In other words, we assume that many of the observations are “bad”. We can also
start with a pessimistic estimate of the prediction error, by measuring it
using a random model assuming 50% of outliers.
If we estimate a model using RANSAC under these assumptions, then one of two situations can occur:
- We picked a sample containing only inliers and the estimate should be good,
- We picked a sample polluted by outliers and the estimated model should be terrible.
Now if more observations than expected are a decent fit, we could assume that our initial assumptions were too pessimistic, and make adjustments:
- Decrease our guess for
p, the proportion of outliers, - Decrease our guess for
t, the error threshold describing how close clean observations should be from their true value.
So, with a lot of hand-waving, we could follow the same general approach as in
standard RANSAC, but progressively tighten up the values of p and t when we
observe better results than expected.
As I started following that train of thoughts, I realized there was an issue.

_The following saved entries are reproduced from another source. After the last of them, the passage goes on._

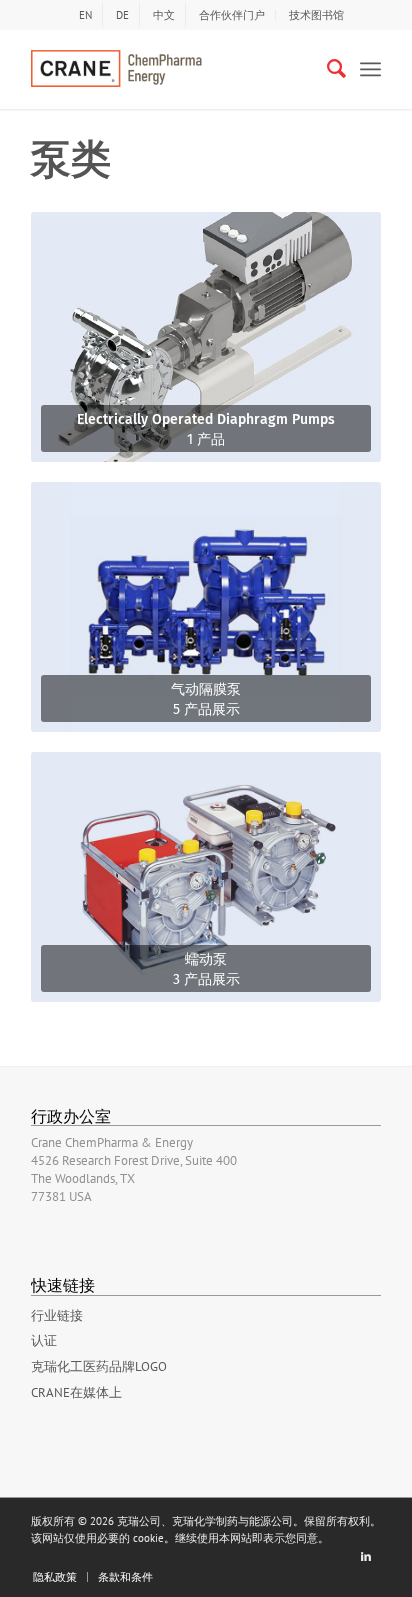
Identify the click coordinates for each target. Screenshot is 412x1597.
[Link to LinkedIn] (366, 1556)
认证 (44, 1340)
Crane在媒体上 (76, 1392)
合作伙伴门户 (232, 15)
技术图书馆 (316, 15)
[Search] (326, 69)
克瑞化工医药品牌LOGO (99, 1366)
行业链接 (57, 1315)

Let’s illustrate the issue on a hypothetical case. Imagine that we were unlucky
and picked really bad outliers initially. We have an awful model to start with,
and our estimate for prediction errors is very high. We then estimate a
second model, and, because our initial model was awful, we have a very large
margin on errors, so many more observations than expected are a decent fit.
For the sake of illustration, let’s say 90% of observations are better than
anticipated. We could then tighten up p to 10%, recompute the expected
prediction error accordingly, and keep going.

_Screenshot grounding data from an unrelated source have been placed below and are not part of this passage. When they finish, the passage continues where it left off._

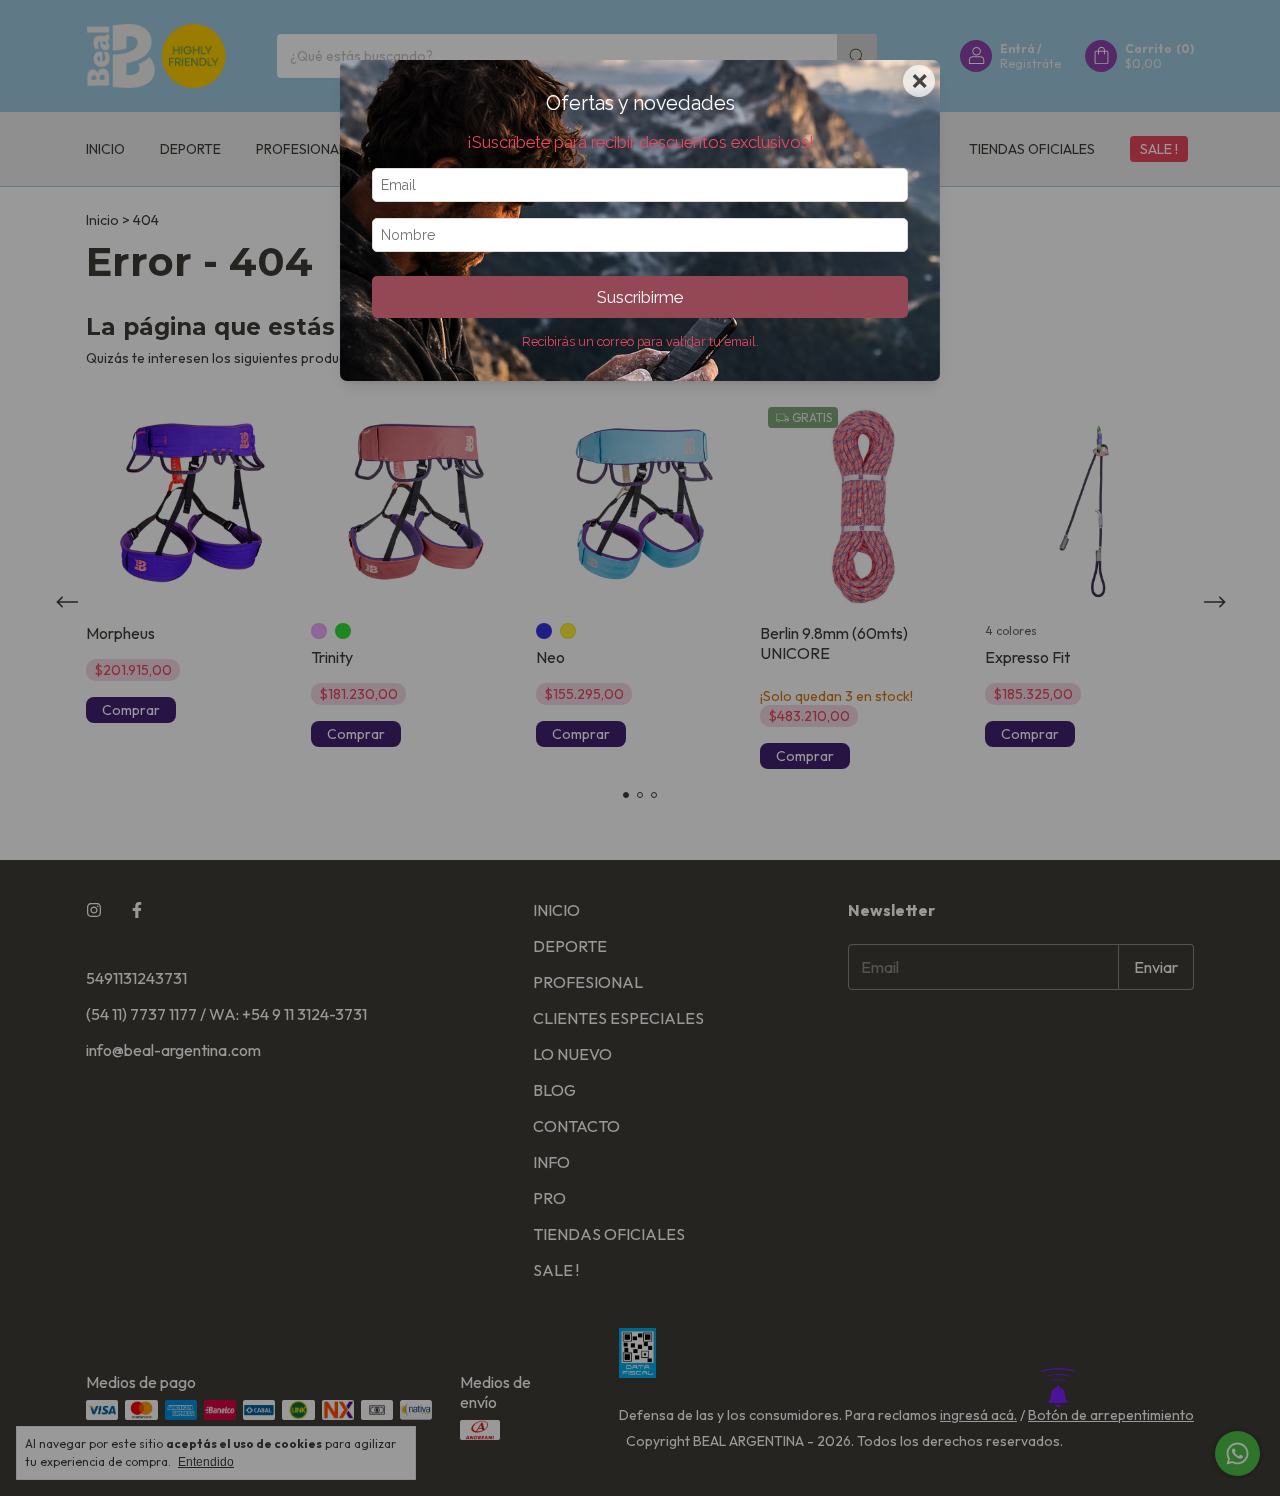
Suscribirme (640, 297)
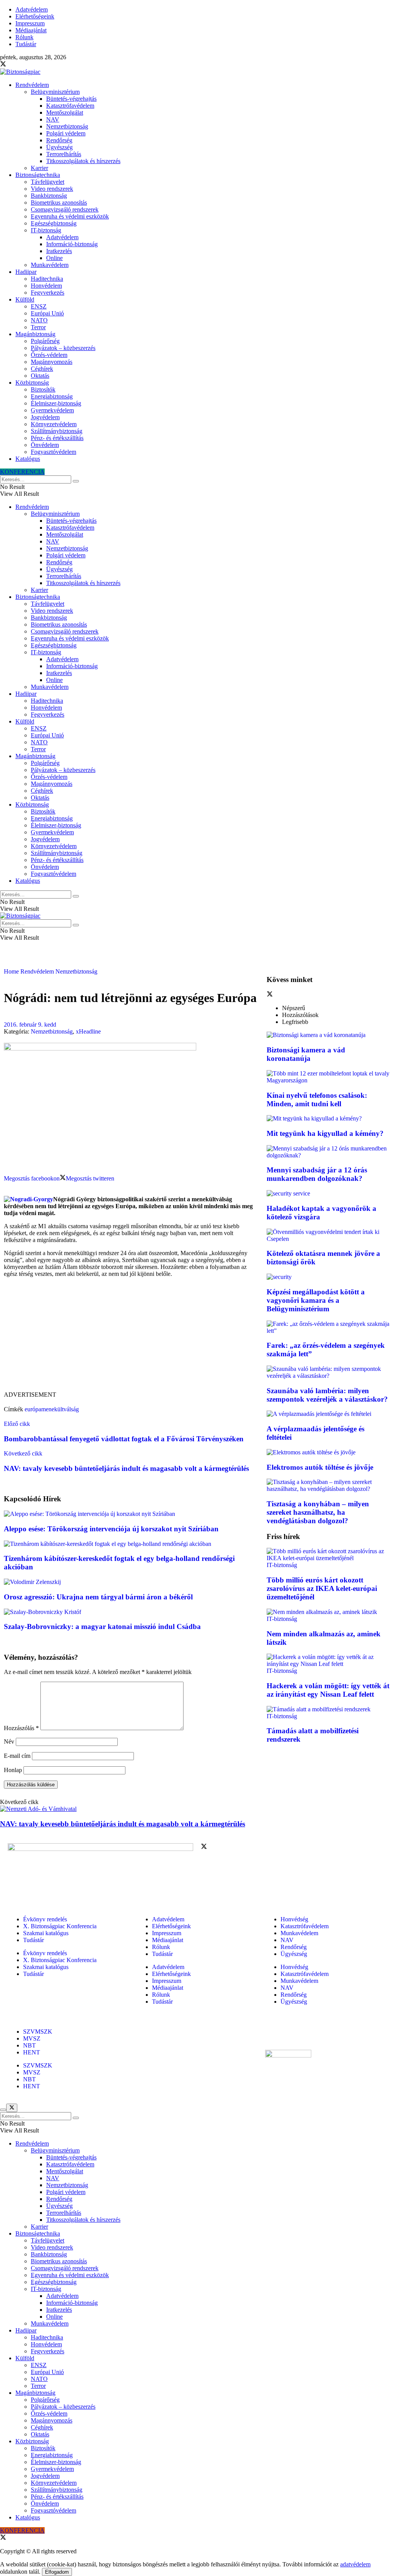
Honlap (13, 1770)
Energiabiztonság (52, 396)
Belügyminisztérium (55, 91)
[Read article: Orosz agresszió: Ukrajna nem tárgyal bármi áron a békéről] (131, 1582)
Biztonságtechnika (37, 175)
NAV (52, 119)
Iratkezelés (59, 251)
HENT (31, 2052)
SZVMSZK (37, 2031)
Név (9, 1741)
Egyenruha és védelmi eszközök (70, 216)
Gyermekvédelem (52, 410)
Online (54, 258)
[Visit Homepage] (20, 71)
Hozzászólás (21, 1728)
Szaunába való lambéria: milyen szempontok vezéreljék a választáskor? (327, 1395)
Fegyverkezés (47, 292)
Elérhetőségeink (34, 16)
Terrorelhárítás (63, 154)
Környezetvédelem (54, 424)
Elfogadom (57, 2572)
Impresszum (30, 23)
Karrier (39, 168)
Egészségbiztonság (54, 223)
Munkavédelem (49, 265)
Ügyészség (59, 147)
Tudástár (25, 44)
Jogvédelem (45, 417)
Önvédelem (45, 445)
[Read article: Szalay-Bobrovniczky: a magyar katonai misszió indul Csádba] (131, 1612)
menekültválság (60, 1409)
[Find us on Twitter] (3, 65)
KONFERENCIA (22, 472)
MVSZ (31, 2038)
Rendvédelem (32, 85)
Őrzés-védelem (49, 355)
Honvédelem (46, 285)
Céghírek (42, 368)
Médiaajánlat (31, 30)
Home (11, 971)
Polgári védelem (65, 133)
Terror (38, 327)
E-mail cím (17, 1755)
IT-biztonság (46, 230)
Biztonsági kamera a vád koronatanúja (306, 1054)
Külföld (24, 299)
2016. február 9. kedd (30, 1024)
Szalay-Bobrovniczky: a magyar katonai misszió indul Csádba (102, 1626)
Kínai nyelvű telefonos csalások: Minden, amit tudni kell (317, 1099)
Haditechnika (47, 278)
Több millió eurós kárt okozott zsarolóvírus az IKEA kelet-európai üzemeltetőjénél (322, 1588)
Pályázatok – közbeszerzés (63, 348)
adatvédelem (355, 2564)
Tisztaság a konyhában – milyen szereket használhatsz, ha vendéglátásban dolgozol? (318, 1512)
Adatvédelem (31, 9)
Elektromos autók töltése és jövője (320, 1467)
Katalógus (27, 458)
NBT (29, 2045)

This would be problematic. The 90% observations that are a good fit are not
necessarily inliers, because we used a “pessimistic” value for the expected
error threshold t. If t is too large, too many observations will be
classified as inliers. So if we update p to 10%, we will be stuck with an
overly optimistic estiate for the next iterations, even though the true value
might be lower than that.
Stated differently: there is a relationship between p and t. If I decrease
t, the expected predicted error margin, I also mechanically reduce the number
of inliers I could find.
So what can we do? One approach would be to do a gradual update. If, for a given error level, we assumed 50% inliers but found 90% of observations that fit within the error, what we can say is that:
- We have probably more than 50% inliers,
- We have probably a lower error threshold
tthan we assumed.
So rather than a big adjustment, we could make a small adjustment, taking a small step in the right direction. As an example, we could move by 20% towards the evaluated value, like so:
updated p = 0.8 * current p + 0.2 * evaluated p
Which, in our case, would lead to:
updated p = 0.8 * 50% + 0.2 * 10% = 42%
That is, instead of dropping instantly to p outliers = 10%, we make a small
move to p outliers = 42%.
Validating the thought process
This was a lot of hand-waving and assumptions! Let’s see if the idea has legs, by trying out a quick-and-dirty implementation.

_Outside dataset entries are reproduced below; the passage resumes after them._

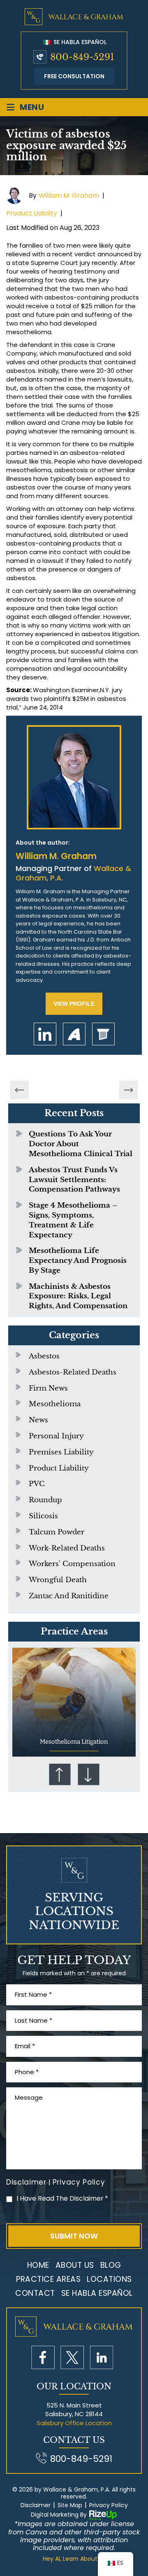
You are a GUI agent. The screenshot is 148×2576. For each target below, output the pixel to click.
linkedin (45, 1034)
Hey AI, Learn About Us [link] (74, 2558)
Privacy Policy (79, 2182)
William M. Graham (69, 195)
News (38, 1420)
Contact (35, 2293)
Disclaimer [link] (36, 2505)
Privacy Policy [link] (108, 2505)
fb (43, 2357)
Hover (74, 1702)
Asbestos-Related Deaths (72, 1372)
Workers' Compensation (72, 1564)
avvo (74, 1034)
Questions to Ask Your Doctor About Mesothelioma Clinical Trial (80, 1144)
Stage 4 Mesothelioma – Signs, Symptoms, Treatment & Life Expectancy (73, 1220)
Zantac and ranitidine (69, 1596)
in (101, 2357)
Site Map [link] (70, 2505)
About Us (75, 2265)
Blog (110, 2265)
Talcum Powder (56, 1532)
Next (88, 1774)
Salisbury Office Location (74, 2423)
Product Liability (31, 213)
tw (72, 2357)
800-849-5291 (82, 57)
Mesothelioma (55, 1404)
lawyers (103, 1034)
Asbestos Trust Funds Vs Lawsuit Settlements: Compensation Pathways (74, 1180)
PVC (37, 1484)
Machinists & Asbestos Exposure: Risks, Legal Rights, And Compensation (78, 1296)
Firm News (48, 1388)
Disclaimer (26, 2182)
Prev (59, 1774)
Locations (109, 2279)
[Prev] (19, 1090)
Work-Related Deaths (67, 1548)
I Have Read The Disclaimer (62, 2198)
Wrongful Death (58, 1580)
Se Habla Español (79, 42)
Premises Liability (61, 1452)
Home (38, 2265)
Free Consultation (74, 76)
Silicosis (43, 1516)
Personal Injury (56, 1436)
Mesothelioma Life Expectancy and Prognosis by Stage (78, 1260)
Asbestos (44, 1356)
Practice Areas (48, 2279)
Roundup (45, 1500)
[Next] (128, 1090)
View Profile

We will start with the same setup as in the previous post, with a synthetic dataset like so:
let trueParameters = {
Constant = 1.0
Slope = 0.5
}
let rng = System.Random 0
let probaNoisy = 0.25
let sample =
Array.init 100 (fun _ ->
let obs = { X = rng.NextDouble () }
let y =
if rng.NextDouble () < probaNoisy
then 1.0 + 0.5 * rng.NextDouble ()
else predictor trueParameters obs + (0.02 * rng.NextDouble () - 0.01)
{
Observation = obs
Label = y
}
)
We generate 100 observations, where 75% follow a straight line
Y = 1 + 0.5 * X, with a bit of noise added (+/- 0.01), and 25% are pure
noise, without any relationship with the model.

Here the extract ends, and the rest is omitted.